Comme l’a d’ailleurs rappelé celle qui est aux commandes de Paris depuis maintenant une décennie :

La vasque, elle est sur un terrain qui appartient à l’État, et nous on est très, très, très favorables à ce que la vasque reste, bien sûr avec des évolutions parce qu’elle ne pourra plus avoir la flamme qui s’éteindra dimanche soir [08 septembre 2024].

Mais la vasque doit rester. Pour cela, je suis prête en tant que Maire de Paris à m’associer à la réflexion de l’État pour déterminer les conditions de la pérennisation de la vasque.

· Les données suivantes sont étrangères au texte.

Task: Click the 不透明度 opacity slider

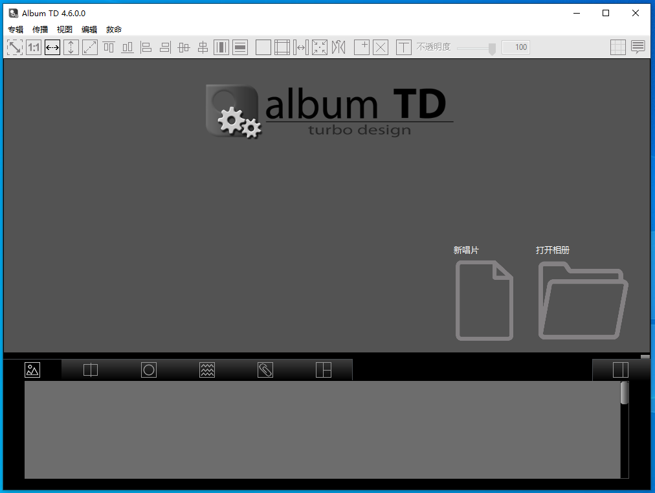Action: pyautogui.click(x=476, y=47)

Ainsi que l’a par suite précisé Pierre Rabadan, Adjoint à la Maire en charge du Sport, des Jeux Olympiques et Paralympiques, et de la Seine, conscient des contraintes techniques qui pourraient se poser quant au maintien de la vasque :

C’est un succès populaire massif avec en moyenne 15 000 personnes chaque soir qui vont la voir. Il faut prendre des décisions rapidement.

La Maire a écrit au Président de la République.

Notre souhait est qu’elle reste là où elle est avec des modalités d’évolution car elle ne peut pas rester allumée. Et nous ne souhaitons pas forcément qu’elle s’élève toutes les nuits.